» 과제 목표:
아래 데이터에서 문자열 "width"가 들어 있는 줄이 몇 개인지 세어 숫자만 답하십시오. 대소문자는 구분합니다.

» 데이터 항목:
+++

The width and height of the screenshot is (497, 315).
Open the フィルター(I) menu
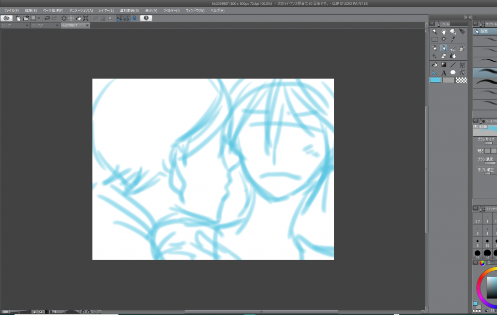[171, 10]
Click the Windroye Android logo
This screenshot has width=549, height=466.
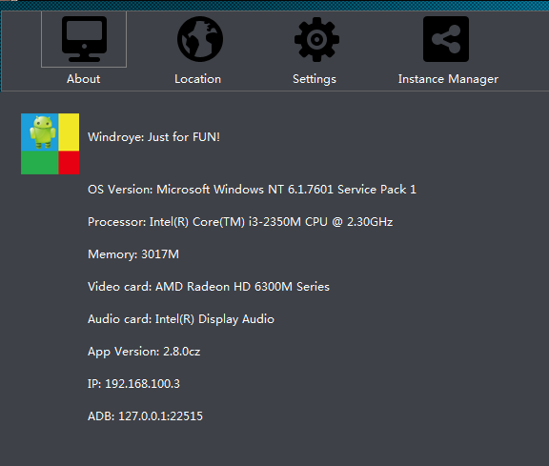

+++

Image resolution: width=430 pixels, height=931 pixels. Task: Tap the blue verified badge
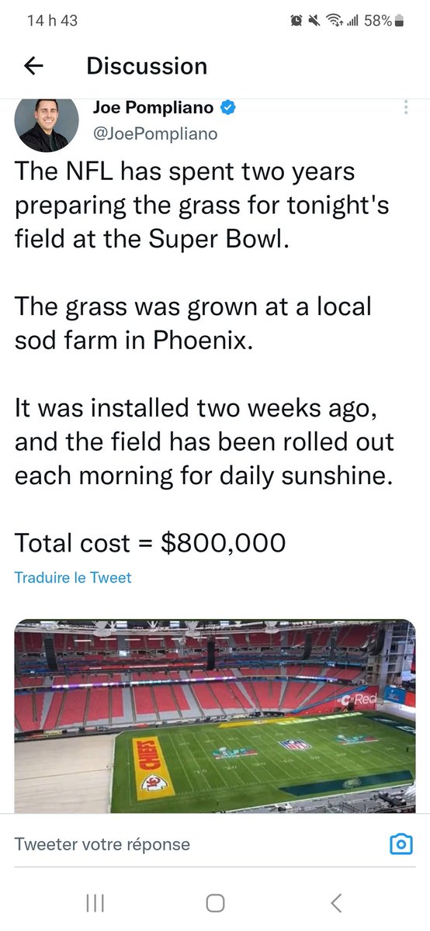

+++

» 연습 답안:
3